━━━ Exercise input ━━━

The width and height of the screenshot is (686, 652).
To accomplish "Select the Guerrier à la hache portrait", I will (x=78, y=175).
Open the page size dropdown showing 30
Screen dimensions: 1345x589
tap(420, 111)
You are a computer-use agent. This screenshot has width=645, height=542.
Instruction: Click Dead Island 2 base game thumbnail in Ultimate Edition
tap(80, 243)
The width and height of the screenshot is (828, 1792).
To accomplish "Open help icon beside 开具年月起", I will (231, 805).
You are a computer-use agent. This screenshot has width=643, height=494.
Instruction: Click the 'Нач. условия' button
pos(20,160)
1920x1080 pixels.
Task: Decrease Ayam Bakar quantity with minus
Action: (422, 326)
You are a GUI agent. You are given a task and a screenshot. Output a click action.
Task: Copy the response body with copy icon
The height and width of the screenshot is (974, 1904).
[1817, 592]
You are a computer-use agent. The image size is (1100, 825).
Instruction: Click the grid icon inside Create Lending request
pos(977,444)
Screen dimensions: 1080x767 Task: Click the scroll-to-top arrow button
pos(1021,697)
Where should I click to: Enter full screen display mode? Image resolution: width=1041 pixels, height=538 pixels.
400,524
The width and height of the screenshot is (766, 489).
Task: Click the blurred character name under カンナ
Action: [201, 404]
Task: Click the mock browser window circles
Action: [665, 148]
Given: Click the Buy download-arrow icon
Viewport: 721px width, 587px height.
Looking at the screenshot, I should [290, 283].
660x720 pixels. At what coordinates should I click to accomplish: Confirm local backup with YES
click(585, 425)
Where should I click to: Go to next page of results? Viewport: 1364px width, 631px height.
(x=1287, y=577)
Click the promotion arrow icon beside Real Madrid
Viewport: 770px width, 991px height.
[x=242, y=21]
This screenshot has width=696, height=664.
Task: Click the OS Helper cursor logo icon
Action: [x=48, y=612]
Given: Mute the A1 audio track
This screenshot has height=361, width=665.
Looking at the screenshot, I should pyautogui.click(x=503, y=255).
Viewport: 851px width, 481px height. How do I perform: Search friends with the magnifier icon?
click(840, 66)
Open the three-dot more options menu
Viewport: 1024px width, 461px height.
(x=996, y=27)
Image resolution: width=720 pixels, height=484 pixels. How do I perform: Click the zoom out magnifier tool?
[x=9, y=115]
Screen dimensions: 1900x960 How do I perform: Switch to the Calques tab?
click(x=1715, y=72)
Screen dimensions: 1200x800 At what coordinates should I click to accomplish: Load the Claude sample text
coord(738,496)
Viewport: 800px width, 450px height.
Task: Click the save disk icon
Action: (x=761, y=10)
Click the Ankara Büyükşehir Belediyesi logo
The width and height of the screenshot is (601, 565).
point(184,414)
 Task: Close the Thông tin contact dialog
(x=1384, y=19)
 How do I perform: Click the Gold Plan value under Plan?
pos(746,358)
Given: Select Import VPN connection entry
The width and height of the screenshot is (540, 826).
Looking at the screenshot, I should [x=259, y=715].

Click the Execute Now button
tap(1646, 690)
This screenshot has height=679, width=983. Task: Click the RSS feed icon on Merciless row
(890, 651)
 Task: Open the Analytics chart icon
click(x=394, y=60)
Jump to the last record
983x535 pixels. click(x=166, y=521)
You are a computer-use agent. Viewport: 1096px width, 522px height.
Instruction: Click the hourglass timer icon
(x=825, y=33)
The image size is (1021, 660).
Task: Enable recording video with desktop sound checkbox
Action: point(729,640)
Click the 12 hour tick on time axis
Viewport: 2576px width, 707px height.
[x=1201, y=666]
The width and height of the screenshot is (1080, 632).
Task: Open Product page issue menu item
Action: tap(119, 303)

━━━

Work required. List every line above that holds the word "computer".

Response to the exercise.
You are a computer-use agent. This screenshot has width=645, height=542.
You are a computer-use agent. This screenshot has width=643, height=494.
You are a computer-use agent. The image size is (1100, 825).
You are a computer-use agent. Viewport: 1096px width, 522px height.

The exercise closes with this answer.